• Activity: Would you copy only the lines below, from the one containing "Instruction: Click the P value 0.021 cell" through the very last one, leaving the pictures out?

Screenshot grounding data:
┄┄┄┄┄┄┄┄┄┄┄┄┄┄┄┄┄┄┄┄
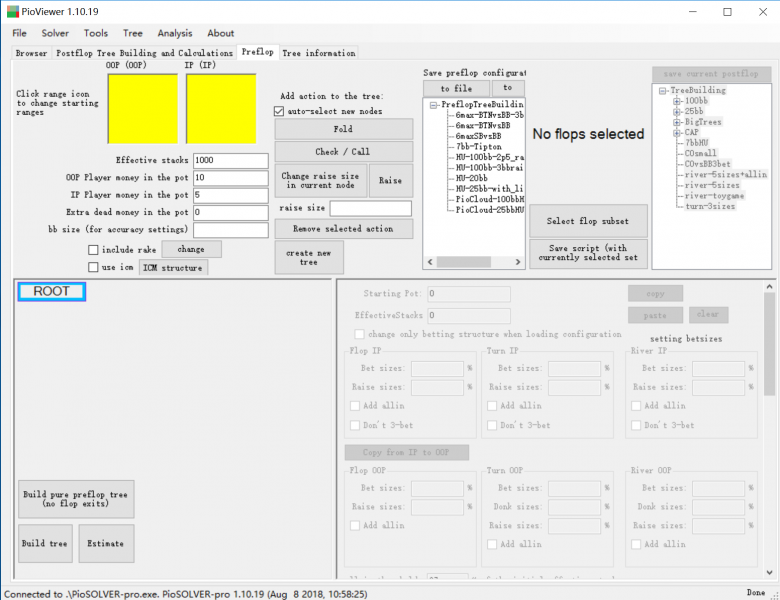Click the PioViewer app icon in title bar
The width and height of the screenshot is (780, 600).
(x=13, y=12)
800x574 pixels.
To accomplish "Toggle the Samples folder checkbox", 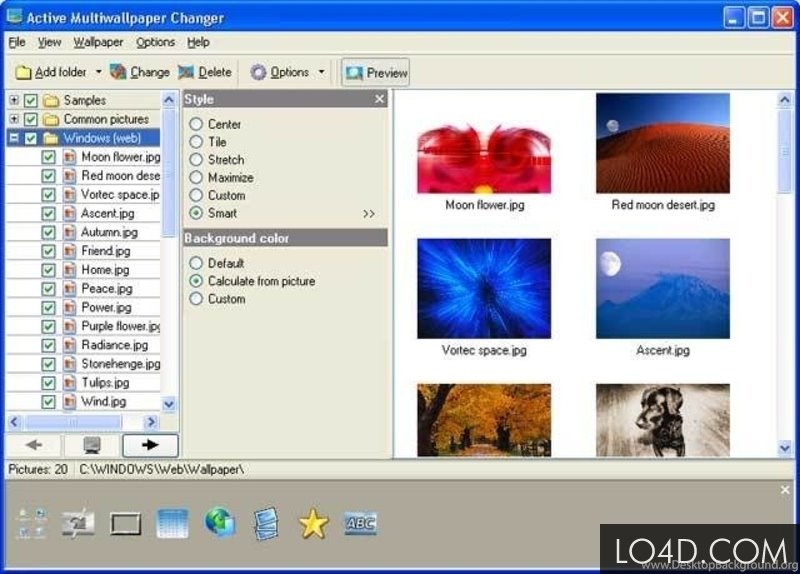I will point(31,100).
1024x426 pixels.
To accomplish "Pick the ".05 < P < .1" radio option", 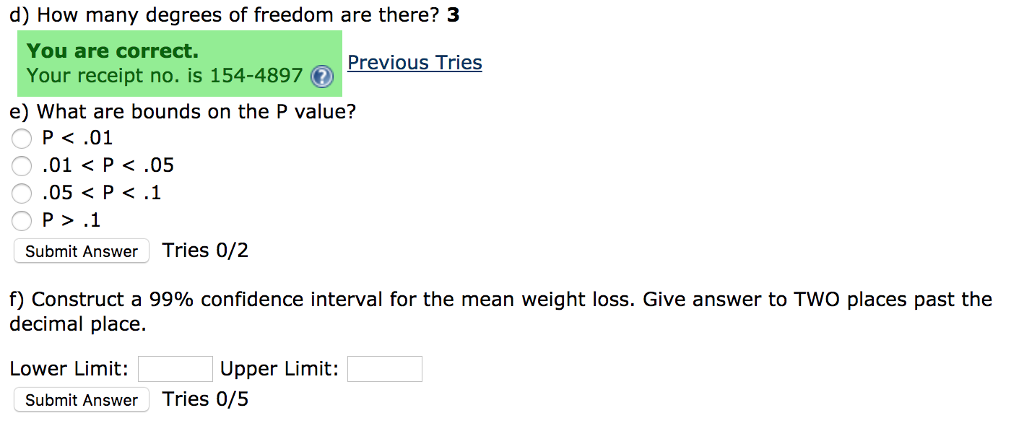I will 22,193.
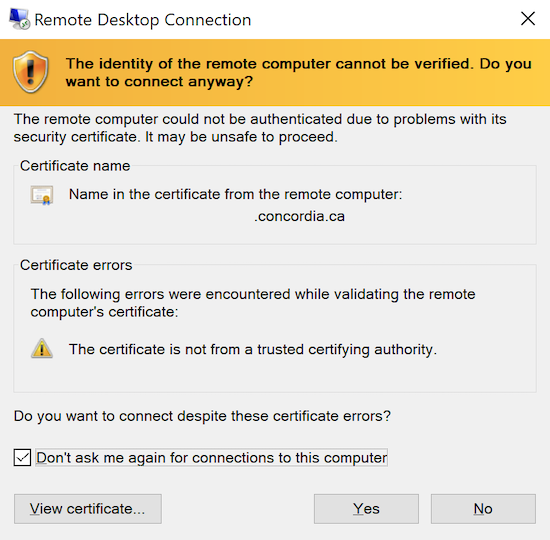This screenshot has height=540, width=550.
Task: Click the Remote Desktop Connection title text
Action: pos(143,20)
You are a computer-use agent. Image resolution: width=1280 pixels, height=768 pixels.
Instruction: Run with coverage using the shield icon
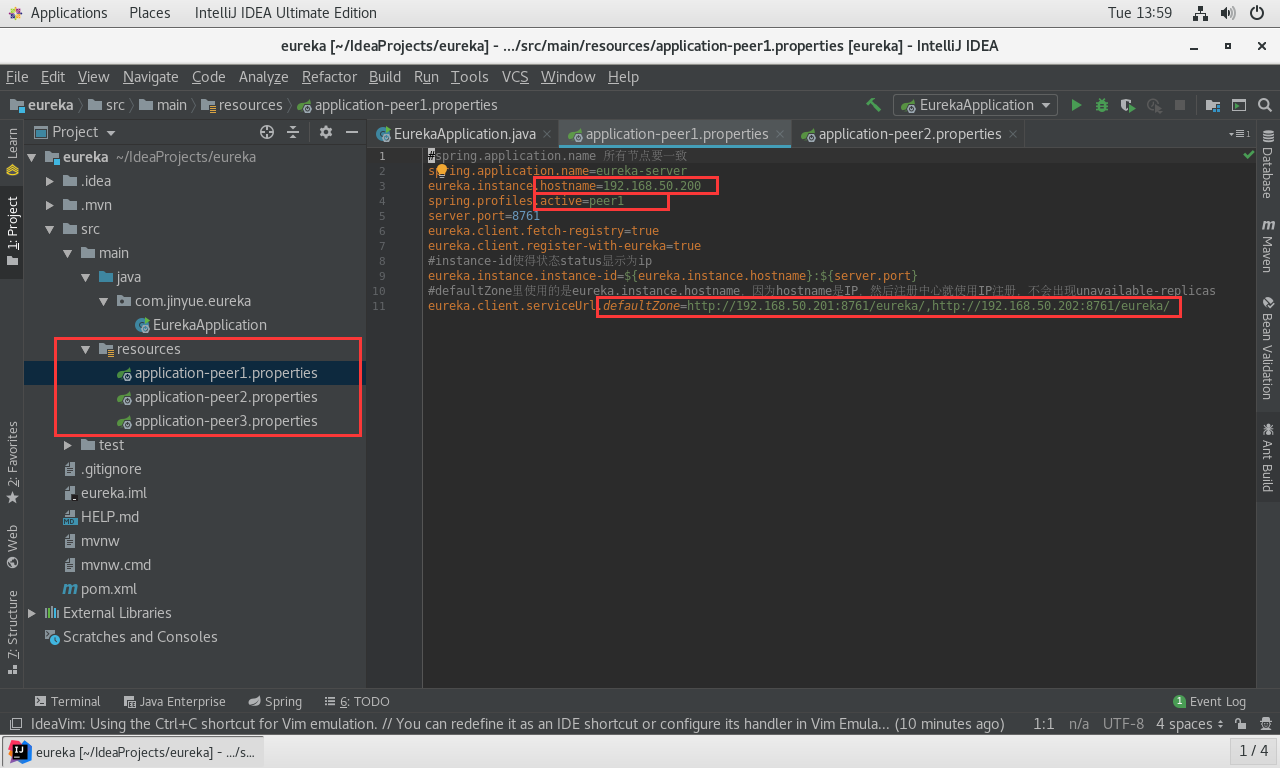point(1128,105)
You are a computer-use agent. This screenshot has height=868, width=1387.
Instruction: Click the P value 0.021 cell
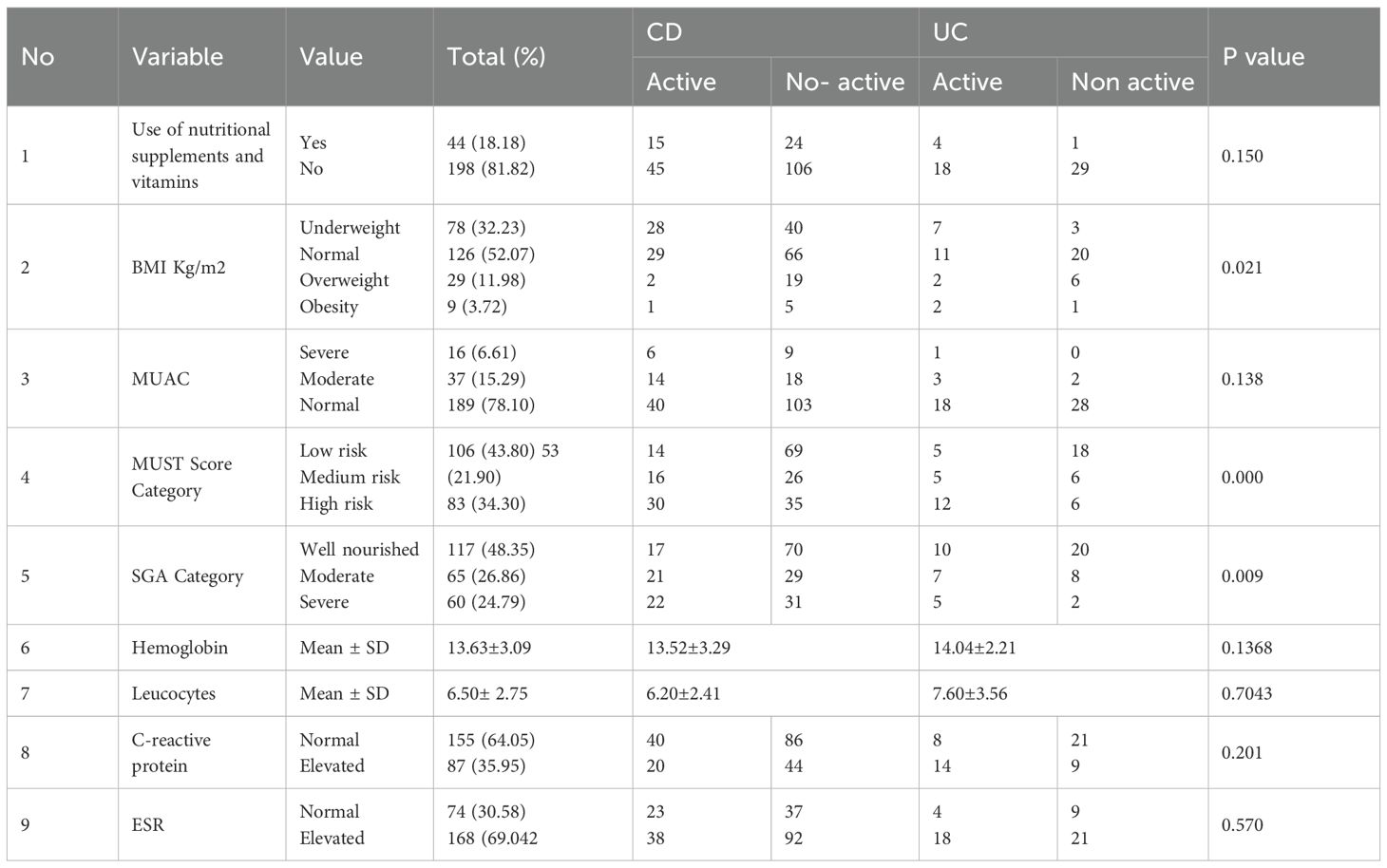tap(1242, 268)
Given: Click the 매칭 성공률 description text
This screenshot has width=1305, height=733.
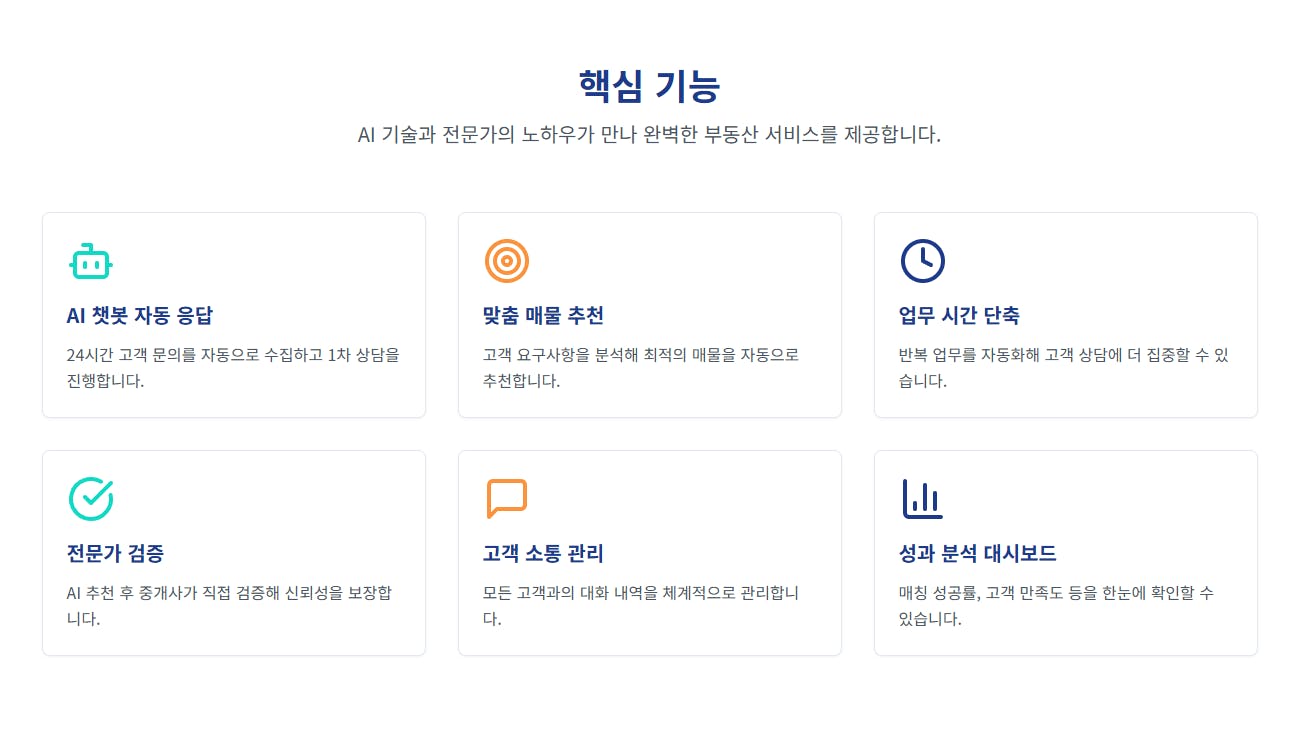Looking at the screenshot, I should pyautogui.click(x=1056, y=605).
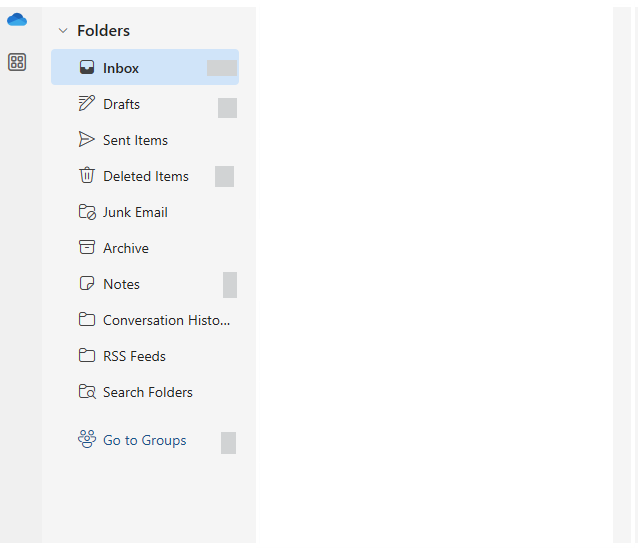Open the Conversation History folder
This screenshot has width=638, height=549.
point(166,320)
┄┄┄┄┄┄┄┄┄┄┄┄┄┄┄┄┄┄┄┄
• Reply:
Instruction: Click the P value 0.021 cell
tap(1242, 268)
Given: Click the 매칭 성공률 description text
This screenshot has width=1305, height=733.
Looking at the screenshot, I should pyautogui.click(x=1056, y=605).
Open the Conversation History folder
This screenshot has width=638, height=549.
point(166,320)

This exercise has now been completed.